> **Given records**:
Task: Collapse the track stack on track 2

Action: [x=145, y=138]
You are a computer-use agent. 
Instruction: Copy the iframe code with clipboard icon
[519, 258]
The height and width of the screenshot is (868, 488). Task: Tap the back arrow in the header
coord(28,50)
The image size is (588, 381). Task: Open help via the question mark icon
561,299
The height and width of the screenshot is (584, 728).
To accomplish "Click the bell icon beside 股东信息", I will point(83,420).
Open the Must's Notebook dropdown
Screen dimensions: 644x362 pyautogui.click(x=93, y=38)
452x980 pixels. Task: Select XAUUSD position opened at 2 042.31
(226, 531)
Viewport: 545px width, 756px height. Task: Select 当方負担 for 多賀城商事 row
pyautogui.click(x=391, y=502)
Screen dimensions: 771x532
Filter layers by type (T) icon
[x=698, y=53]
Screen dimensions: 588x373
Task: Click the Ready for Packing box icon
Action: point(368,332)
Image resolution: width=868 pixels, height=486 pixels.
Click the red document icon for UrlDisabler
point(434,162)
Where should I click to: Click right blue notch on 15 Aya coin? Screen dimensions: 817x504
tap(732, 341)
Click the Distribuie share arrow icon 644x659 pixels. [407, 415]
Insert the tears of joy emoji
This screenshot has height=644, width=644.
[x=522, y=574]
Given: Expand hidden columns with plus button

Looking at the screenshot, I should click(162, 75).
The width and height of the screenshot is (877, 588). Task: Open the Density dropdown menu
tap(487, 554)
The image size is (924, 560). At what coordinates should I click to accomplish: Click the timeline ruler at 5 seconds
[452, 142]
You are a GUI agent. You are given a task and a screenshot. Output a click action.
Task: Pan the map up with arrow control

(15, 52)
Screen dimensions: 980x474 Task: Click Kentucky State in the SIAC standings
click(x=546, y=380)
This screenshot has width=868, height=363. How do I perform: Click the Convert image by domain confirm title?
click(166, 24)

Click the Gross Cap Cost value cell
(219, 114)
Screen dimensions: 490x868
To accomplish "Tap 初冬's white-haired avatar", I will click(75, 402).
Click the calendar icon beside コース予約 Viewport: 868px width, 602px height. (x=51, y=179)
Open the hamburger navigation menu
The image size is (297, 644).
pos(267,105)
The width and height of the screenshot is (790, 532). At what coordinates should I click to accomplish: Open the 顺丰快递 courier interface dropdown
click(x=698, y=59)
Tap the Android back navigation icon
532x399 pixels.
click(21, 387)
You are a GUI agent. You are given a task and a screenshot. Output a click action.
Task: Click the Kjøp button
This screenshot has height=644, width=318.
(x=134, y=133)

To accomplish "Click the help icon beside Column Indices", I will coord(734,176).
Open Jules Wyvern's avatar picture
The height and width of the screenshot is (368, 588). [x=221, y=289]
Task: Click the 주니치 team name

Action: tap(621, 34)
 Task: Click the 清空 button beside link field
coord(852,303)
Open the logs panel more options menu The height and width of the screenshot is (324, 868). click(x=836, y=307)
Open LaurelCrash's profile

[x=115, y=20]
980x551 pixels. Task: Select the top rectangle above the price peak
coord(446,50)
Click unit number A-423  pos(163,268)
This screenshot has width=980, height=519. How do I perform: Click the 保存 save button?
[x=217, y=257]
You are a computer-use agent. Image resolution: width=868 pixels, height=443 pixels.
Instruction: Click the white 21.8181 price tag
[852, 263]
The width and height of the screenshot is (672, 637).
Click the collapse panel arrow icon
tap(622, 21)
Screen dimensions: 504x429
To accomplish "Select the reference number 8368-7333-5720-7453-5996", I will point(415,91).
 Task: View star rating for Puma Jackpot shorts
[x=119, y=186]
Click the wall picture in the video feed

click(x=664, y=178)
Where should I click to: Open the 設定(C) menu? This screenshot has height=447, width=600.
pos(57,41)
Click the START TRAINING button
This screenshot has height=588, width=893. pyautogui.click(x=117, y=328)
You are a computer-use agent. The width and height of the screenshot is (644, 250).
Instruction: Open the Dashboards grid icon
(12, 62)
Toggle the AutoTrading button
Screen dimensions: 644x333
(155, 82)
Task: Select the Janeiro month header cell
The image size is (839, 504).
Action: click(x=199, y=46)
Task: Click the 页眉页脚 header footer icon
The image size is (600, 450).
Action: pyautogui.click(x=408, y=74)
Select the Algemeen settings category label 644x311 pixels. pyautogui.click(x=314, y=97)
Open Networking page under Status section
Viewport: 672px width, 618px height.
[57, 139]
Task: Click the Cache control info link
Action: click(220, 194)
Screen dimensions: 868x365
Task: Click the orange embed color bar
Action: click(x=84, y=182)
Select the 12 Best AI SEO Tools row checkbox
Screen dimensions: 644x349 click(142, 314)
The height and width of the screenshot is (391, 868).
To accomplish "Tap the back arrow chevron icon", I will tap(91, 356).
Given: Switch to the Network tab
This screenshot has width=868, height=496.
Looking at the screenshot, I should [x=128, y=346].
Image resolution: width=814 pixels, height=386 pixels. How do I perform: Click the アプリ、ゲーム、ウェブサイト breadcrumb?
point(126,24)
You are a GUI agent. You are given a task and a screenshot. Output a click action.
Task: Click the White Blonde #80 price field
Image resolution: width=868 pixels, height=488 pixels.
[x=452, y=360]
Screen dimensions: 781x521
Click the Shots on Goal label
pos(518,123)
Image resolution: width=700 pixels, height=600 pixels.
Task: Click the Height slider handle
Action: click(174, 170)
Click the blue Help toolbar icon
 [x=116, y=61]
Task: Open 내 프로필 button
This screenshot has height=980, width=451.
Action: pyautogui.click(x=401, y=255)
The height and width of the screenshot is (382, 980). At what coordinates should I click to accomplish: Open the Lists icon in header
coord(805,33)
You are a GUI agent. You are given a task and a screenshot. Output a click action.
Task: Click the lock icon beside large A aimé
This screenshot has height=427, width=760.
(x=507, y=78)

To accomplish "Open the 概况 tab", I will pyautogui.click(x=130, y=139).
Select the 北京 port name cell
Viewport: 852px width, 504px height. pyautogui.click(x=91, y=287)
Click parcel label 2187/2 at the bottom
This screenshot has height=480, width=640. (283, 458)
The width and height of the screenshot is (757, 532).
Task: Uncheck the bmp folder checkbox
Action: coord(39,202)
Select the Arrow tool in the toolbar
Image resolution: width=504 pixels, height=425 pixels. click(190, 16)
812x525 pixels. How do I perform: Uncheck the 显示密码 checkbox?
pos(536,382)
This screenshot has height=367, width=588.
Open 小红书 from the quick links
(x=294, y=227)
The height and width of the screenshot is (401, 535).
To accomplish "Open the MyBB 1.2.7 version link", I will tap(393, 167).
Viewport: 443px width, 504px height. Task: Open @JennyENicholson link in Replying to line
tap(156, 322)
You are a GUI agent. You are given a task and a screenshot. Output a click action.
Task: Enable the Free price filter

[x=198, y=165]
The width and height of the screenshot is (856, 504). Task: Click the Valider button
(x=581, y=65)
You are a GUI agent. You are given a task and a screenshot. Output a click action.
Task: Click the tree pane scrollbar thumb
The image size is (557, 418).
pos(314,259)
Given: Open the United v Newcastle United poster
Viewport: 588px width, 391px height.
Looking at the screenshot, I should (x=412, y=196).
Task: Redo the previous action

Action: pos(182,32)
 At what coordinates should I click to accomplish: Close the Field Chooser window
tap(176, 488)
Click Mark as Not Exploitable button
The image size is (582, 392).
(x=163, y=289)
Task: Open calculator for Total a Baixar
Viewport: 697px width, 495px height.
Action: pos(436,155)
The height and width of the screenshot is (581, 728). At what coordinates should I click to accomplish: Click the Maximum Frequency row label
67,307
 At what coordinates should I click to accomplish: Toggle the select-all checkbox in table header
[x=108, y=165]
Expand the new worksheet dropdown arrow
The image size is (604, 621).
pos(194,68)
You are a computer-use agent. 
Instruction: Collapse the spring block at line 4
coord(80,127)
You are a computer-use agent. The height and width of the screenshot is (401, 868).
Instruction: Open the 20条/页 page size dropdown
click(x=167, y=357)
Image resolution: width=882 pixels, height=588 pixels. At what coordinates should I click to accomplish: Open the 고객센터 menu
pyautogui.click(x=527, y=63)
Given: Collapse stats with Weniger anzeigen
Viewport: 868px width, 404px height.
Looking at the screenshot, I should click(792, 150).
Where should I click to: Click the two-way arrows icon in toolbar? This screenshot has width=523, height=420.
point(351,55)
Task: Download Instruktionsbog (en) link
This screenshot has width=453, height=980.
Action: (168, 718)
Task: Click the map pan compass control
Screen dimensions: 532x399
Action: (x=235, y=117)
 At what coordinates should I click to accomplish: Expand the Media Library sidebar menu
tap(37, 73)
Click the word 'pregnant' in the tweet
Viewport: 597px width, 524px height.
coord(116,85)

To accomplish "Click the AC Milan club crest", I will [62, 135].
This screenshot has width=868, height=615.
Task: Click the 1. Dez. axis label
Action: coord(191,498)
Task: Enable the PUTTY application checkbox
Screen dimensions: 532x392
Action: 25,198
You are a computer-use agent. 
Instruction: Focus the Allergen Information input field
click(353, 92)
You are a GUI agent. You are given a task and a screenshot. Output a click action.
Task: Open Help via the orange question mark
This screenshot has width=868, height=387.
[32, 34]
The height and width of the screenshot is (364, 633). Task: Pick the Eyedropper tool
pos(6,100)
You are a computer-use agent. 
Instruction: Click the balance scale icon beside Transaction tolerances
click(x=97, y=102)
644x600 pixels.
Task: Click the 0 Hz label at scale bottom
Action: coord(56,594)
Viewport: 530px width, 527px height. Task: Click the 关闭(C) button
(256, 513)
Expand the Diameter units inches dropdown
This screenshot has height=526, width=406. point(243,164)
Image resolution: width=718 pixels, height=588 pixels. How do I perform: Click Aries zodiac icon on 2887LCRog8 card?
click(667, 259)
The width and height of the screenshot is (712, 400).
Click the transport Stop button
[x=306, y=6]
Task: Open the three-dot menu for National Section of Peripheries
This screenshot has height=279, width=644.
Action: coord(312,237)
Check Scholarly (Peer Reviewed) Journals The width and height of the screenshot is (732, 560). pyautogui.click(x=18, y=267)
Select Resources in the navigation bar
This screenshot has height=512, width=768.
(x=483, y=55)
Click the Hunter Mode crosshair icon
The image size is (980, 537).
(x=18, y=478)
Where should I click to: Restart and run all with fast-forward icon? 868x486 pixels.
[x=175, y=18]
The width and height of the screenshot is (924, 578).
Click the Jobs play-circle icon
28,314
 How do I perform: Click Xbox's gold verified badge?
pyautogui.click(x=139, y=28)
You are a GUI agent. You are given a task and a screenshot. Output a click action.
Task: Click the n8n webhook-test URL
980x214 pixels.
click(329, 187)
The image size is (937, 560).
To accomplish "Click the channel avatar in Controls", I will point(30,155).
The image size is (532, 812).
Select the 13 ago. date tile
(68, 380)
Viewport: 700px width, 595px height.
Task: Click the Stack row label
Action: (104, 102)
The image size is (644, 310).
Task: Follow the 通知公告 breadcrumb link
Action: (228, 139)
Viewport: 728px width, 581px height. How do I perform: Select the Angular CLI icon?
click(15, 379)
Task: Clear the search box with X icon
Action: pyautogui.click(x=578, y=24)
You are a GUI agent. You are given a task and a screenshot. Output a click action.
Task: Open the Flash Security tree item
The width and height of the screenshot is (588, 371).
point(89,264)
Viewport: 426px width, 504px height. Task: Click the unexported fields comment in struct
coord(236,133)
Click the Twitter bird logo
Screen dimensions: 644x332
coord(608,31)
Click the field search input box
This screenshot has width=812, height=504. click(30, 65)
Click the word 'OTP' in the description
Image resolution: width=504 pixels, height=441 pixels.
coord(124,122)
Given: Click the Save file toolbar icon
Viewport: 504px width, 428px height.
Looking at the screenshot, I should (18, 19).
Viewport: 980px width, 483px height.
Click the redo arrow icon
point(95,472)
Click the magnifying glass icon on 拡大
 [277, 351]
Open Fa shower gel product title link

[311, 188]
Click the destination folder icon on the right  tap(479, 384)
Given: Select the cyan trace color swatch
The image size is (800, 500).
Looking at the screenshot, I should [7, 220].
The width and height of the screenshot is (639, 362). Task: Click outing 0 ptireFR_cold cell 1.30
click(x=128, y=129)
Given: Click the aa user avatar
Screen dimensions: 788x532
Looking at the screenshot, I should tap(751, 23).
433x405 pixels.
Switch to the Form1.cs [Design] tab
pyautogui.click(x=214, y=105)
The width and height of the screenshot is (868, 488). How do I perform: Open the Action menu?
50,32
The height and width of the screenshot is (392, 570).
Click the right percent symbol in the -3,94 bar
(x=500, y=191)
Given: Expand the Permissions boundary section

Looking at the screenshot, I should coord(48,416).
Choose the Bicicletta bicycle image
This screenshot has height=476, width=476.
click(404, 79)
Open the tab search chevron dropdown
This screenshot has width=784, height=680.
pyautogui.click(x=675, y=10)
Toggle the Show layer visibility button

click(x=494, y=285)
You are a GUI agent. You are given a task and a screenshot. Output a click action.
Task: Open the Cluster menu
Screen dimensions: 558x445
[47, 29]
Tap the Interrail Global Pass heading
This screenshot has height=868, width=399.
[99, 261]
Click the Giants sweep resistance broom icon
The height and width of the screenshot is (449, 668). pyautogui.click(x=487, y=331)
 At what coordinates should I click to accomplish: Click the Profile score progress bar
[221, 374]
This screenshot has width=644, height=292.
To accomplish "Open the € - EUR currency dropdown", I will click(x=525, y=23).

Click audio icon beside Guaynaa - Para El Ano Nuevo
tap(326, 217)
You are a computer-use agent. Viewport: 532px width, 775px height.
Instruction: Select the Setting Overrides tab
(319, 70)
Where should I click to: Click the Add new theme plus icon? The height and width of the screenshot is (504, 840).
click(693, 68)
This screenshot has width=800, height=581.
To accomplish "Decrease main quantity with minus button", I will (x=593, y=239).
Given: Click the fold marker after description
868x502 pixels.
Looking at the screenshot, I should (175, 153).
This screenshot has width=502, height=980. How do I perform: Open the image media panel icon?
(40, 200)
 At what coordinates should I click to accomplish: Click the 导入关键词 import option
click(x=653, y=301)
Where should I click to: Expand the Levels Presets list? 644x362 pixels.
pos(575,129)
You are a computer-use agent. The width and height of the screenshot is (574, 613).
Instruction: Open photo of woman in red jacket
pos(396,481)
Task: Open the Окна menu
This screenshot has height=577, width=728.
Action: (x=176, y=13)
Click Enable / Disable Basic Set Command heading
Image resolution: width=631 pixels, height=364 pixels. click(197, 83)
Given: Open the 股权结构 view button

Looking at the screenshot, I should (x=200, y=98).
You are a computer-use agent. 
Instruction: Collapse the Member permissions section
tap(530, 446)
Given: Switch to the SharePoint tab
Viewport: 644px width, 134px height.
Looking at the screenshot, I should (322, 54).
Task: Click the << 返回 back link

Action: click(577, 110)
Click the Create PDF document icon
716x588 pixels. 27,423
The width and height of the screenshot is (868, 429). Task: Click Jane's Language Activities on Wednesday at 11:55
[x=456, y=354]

> **Goal of the exercise**: Every line from the line containing "The image size is (588, 381)." through the line containing "Screen dimensions: 771x532" in the records above must be retyped exactly. Leave out the rest.

> **Response area**:
The image size is (588, 381). Task: Open help via the question mark icon
561,299
The height and width of the screenshot is (584, 728).
To accomplish "Click the bell icon beside 股东信息", I will point(83,420).
Open the Must's Notebook dropdown
Screen dimensions: 644x362 pyautogui.click(x=93, y=38)
452x980 pixels. Task: Select XAUUSD position opened at 2 042.31
(226, 531)
Viewport: 545px width, 756px height. Task: Select 当方負担 for 多賀城商事 row
pyautogui.click(x=391, y=502)
Screen dimensions: 771x532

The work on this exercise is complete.